On June 2, Members of the Parliament provisionally passed draft laws No. 3348 and No. 3350, which will affect the work of the High Anti-Corruption Court.

HACC investigative judges will be able to stay in office for three years instead of one and have the right to be reelected. This provision will help to avoid delays with consideration of proceedings.

In addition, this provision will enable reducing the number of rotations of investigative judges and retaining the composition of boards which consider cases at the stage of a judicial proceeding, since the investigative judge cannot participate in considering the case on merits if he or she was engaged in the pre-trial investigation.

This draft law proposes to grant the HACC with the right to manage public property objects, which will eliminate certain logistical problems the court is facing.
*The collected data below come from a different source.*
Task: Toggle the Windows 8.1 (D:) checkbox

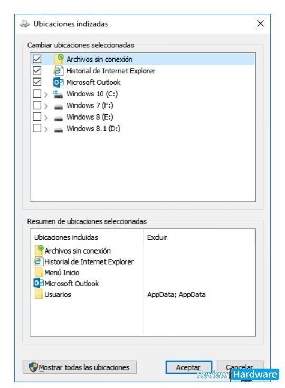Action: (x=37, y=128)
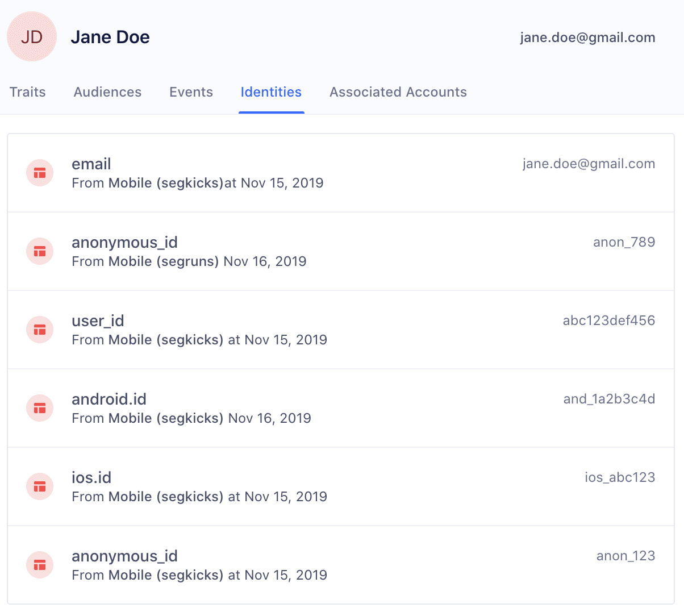Click the source icon next to email identity

(x=39, y=172)
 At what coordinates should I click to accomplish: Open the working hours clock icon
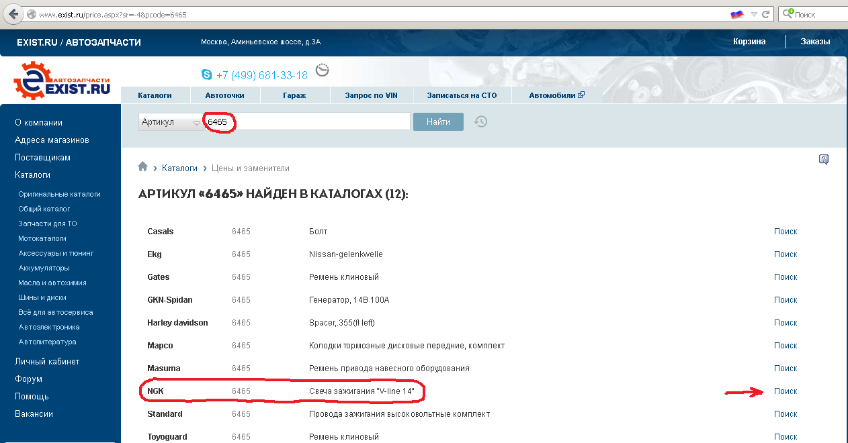coord(323,70)
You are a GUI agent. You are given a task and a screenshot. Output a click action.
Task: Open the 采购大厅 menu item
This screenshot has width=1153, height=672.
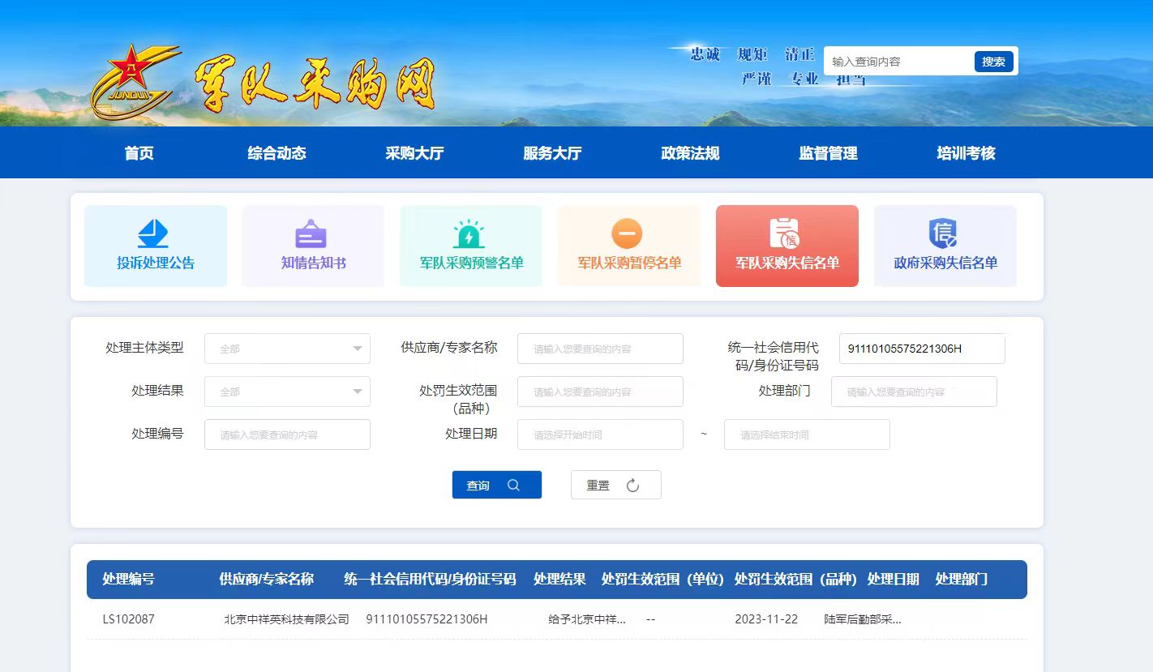[x=414, y=153]
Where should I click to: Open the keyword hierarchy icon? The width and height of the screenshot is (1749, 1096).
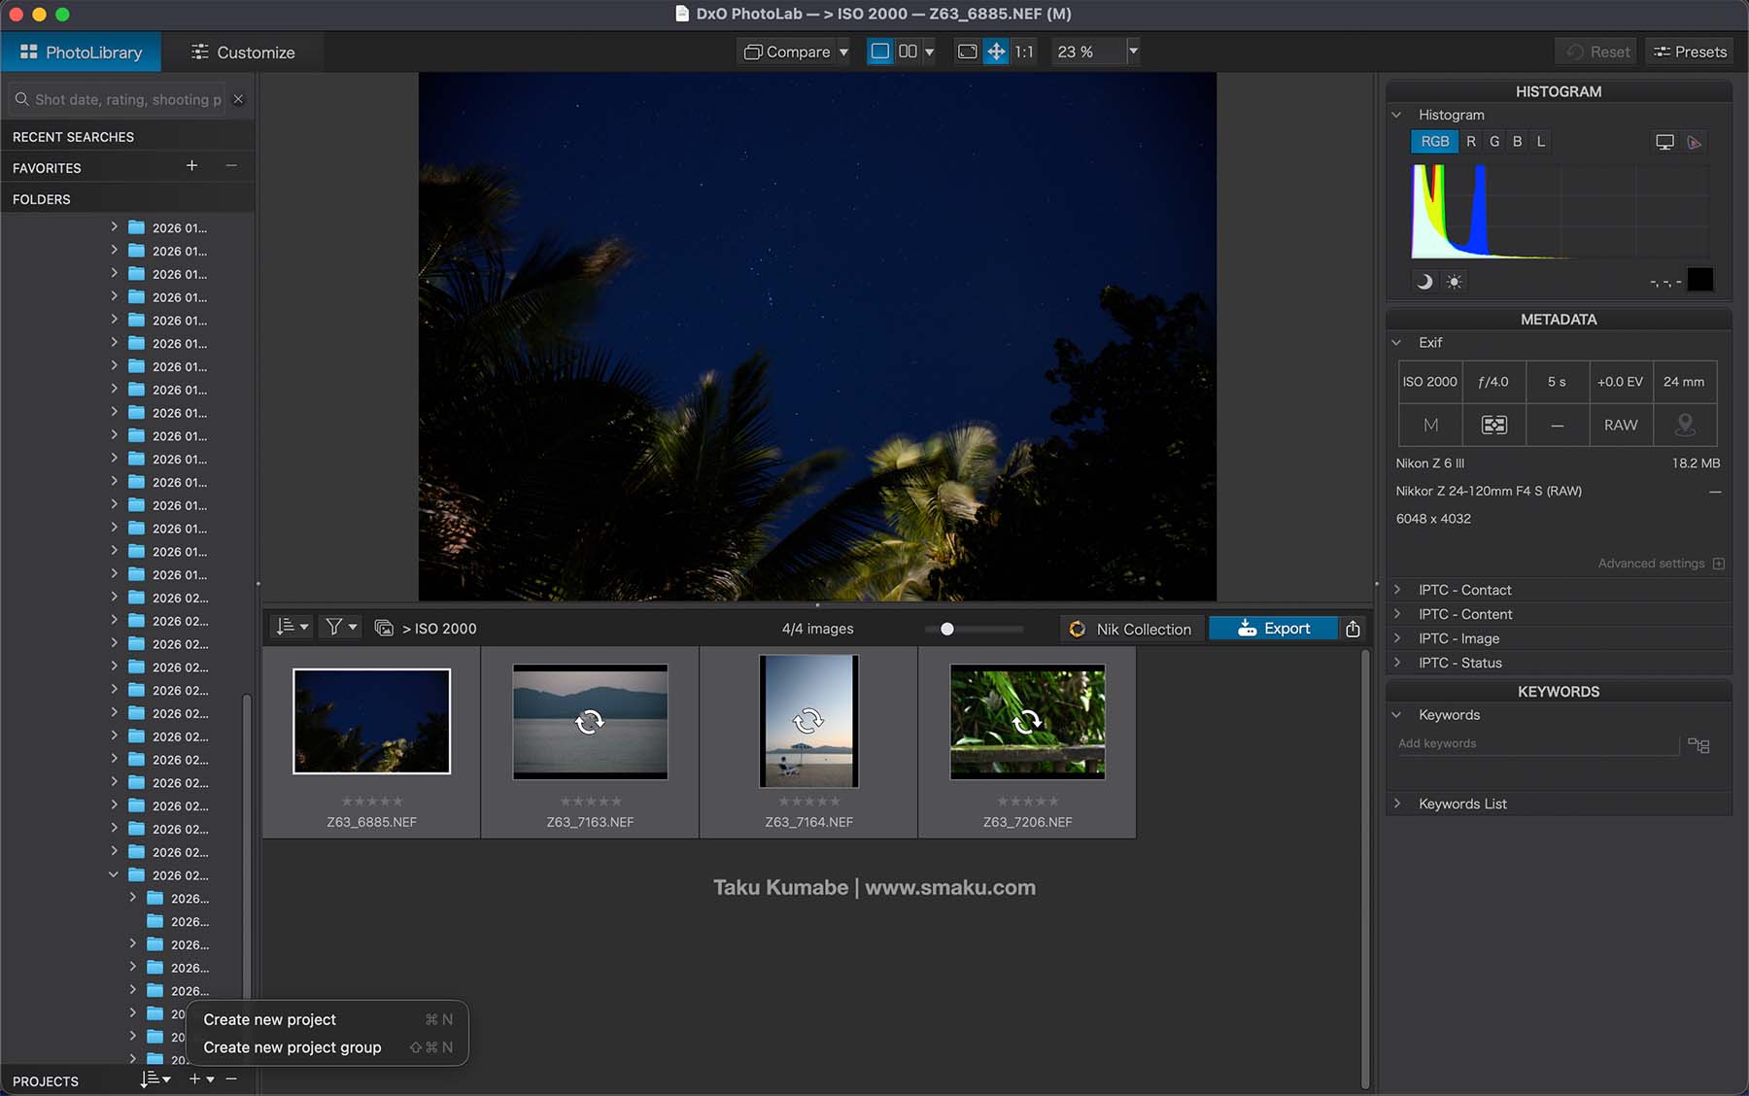[1698, 745]
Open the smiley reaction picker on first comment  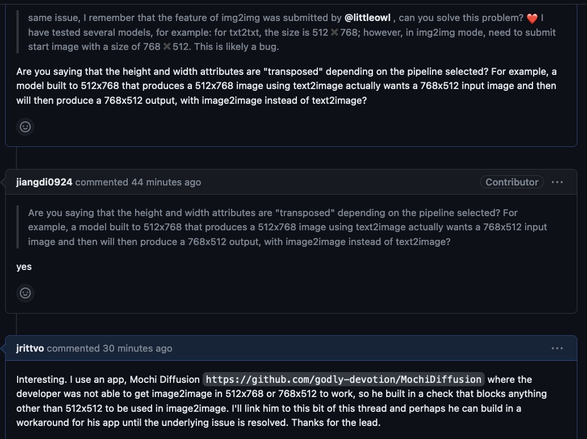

Currently, the court cannot do renovations or construction in buildings where it is located.

While this issue is purely technical, it is of great importance in the context of HACC’s institutional independence. A building owned by the HACC provides an additional safeguard that the court won’t be pressured, say, by terminating the rent agreement.
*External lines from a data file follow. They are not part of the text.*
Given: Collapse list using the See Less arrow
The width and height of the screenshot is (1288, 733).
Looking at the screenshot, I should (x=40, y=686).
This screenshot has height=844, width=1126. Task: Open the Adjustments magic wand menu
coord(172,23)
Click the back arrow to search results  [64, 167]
Moreover, under the State Construction Standards, court facilities have to comply with a number of requirements. If the HACC owns property, it will be able to adjust the interior to bring it in line with the standards of contemporary justice, which means that the judges will be more confident in performing their function of administering justice.

Recall that in November 2018, the Cabinet of Ministers transferred two buildings in Kryvonosa Street and Preobrazhenska Street under the management of the State Judicial Administration for further hosting of the High Anti-Corruption Court. However, the former laboratory buildings were unfit not only for administering justice but also for any work at all.

Later, Pechersk District Court of Kyiv moved, giving their space temporarily to the High Anti-Corruption Court, and in July 2019, the State Property Fund gave the HACC a building in Peremohy Avenue in Kyiv.